■ **Kutipan Teks**
----

Kami tertawa bersama. Saya buru-buru mampir ke toko buku setelahnya, membeli buku panduan desain dengan program AmiPro, dan belajar kilat penuh cemas dua minggu lamanya, sebelum berhasil menyerahkan contoh disain majalah yang diminta. Draft itu dibawa Prof. Aisjah ke (alm.) KH Hasan Basri, Ketua MUI. Hasil tinjauannya disampaikan Prof. Aisjah langsung ke tim calon pengelola majalah (Mas Nurbowo sebagai Pemred, Mas Iqbal, saya, Wahid, dan Nuim Hidayat). 

“Pak Kiai suka disainnya. Kita jadi bikin majalah,” kata Bu Aisjah. Semua mengucap hamdallah.

----

■ **Item Terlampir**
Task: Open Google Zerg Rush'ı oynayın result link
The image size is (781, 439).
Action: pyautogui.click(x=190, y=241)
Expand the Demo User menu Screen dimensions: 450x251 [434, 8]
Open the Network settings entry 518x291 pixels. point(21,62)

----

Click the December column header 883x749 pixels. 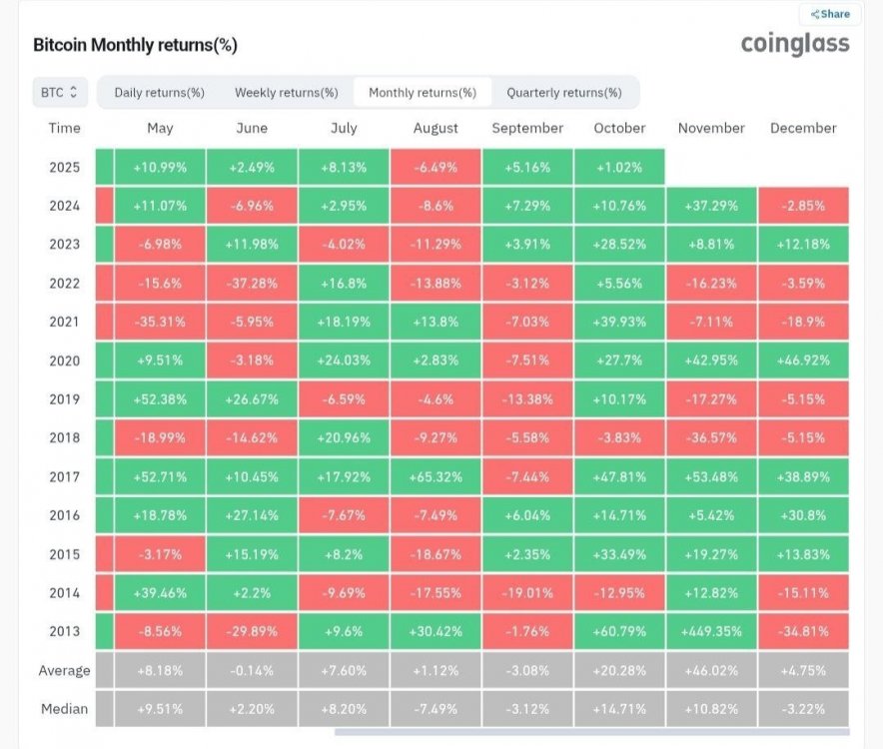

----

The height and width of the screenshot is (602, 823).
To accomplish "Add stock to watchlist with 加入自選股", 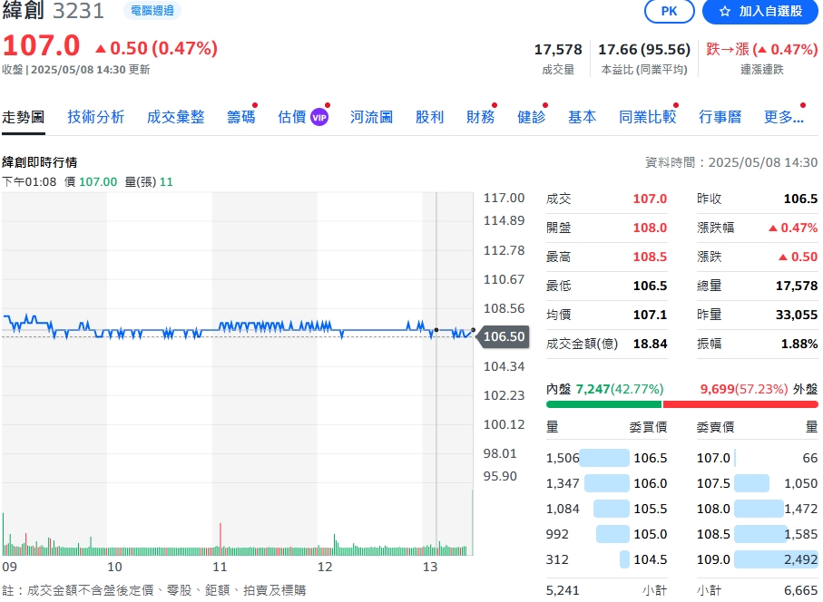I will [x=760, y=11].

----

■ **Petunjuk Pengerjaan**
Ulangi dengan persis bagian kutipan teks di atas, di antara "Kami tertawa bersama." dan "Semua mengucap hamdallah.", kedua bagian itu ikut disertakan.

■ **Tanggapan**
Kami tertawa bersama. Saya buru-buru mampir ke toko buku setelahnya, membeli buku panduan desain dengan program AmiPro, dan belajar kilat penuh cemas dua minggu lamanya, sebelum berhasil menyerahkan contoh disain majalah yang diminta. Draft itu dibawa Prof. Aisjah ke (alm.) KH Hasan Basri, Ketua MUI. Hasil tinjauannya disampaikan Prof. Aisjah langsung ke tim calon pengelola majalah (Mas Nurbowo sebagai Pemred, Mas Iqbal, saya, Wahid, dan Nuim Hidayat). 

“Pak Kiai suka disainnya. Kita jadi bikin majalah,” kata Bu Aisjah. Semua mengucap hamdallah.